All of these functions are integrated into a training file. Here's the result of the JSON file that is created:

{
  "vocab_size": 24439,
  "embed_dim": 128,
  "nun_class": 9,
  "text": [
    2,
    143,
    3,
    12211,
    140,
    144,
    6259,
    2,
    ...
  },
  "offsets": [
    0,
    7,
    14,
    29,
    44,
    51,
    56,
    63,
    70,
    77,
    80,
    83,
    ...
  ]
}

Lastly, since we use an n-gram model, we need the vocabulary the model is using:

  def self.save_vocab vocab
    path = "ml/google/local_pack/predict_value/trained_models/n_gram_value_predictor_vocab.json"
    data = JSON.parse(vocab.to_json)
    File.write(path, JSON.pretty_generate(data))
  end

Here's the resulting JSON file containing different aspects of the vocabulary used in trained model.
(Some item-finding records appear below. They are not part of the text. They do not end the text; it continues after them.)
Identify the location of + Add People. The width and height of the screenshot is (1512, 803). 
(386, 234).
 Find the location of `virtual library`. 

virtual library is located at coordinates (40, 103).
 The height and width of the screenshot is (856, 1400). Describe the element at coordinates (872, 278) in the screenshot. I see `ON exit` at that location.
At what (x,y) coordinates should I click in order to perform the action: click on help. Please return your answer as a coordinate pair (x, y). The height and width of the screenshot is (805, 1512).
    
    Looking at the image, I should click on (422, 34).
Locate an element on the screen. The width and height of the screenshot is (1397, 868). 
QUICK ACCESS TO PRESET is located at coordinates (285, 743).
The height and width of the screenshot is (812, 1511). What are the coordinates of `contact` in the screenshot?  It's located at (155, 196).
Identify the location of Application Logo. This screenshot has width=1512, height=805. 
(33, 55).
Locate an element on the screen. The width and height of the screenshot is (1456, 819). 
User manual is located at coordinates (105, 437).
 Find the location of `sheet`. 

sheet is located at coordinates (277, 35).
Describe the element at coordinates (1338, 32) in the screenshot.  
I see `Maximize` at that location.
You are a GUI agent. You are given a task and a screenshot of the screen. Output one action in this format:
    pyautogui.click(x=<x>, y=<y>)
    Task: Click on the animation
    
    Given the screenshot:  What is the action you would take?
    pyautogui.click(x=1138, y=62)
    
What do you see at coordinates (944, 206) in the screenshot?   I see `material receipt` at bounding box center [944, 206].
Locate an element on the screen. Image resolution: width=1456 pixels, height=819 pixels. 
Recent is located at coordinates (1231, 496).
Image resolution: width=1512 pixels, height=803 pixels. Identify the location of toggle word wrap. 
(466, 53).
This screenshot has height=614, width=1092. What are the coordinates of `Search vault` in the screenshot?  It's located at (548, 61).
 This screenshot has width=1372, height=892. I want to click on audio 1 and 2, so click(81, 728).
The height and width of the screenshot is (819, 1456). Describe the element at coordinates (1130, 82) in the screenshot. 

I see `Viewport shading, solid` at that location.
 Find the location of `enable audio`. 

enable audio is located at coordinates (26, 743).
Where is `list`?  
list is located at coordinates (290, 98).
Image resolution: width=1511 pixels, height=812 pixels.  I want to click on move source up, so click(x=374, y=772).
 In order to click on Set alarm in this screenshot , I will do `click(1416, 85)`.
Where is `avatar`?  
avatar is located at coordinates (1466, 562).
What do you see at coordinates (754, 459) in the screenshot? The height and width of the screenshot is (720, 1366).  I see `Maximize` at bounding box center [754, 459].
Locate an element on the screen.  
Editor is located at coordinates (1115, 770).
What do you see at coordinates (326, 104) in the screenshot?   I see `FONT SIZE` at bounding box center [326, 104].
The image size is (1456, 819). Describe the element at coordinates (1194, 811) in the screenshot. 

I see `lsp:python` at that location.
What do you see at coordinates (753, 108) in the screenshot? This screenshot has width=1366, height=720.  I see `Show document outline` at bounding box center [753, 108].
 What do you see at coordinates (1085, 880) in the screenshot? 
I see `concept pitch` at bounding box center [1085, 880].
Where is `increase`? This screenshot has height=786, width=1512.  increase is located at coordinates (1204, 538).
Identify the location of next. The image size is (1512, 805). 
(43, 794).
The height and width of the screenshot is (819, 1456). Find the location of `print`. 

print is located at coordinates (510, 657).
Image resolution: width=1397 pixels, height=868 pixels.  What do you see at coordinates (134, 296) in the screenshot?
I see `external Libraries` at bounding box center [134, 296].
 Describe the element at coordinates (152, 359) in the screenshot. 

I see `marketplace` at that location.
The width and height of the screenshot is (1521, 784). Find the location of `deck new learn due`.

We'll be interested in stoi key specifically.

{
  "freqs": {
    "mcdonald": 2,
    "'": 334,
    "s": 309,
    "mcdonald '": 1,
    "' s": 293,
    "starbucks": 5,
    "goza": 1,
    "espresso": 43,
    ...
  },
  "itos": [
    "<unk>",
    "<pad>",
    "(",
    ")",
    ",",
    "in",
    "·",
    "· in",
    "+1",
    ...
  ],
  "unk_index": 0,
  "stoi": {
    "<unk>": 0,
    "<pad>": 1,
    "(": 2,
    ")": 3,
    ",": 4,
    "in": 5,
    "·": 6,
    "· in": 7,
    "+1": 8,
    "united": 9,
    "states": 10,
    "united states": 11,
    ...
   },
   "vectors": null
 }
  


Converting to ONNX

There is a lack of support on ruby side for transforming pth to onnx. Luckily, we have a plan to train models locally, and use trained models as ONNX files in production.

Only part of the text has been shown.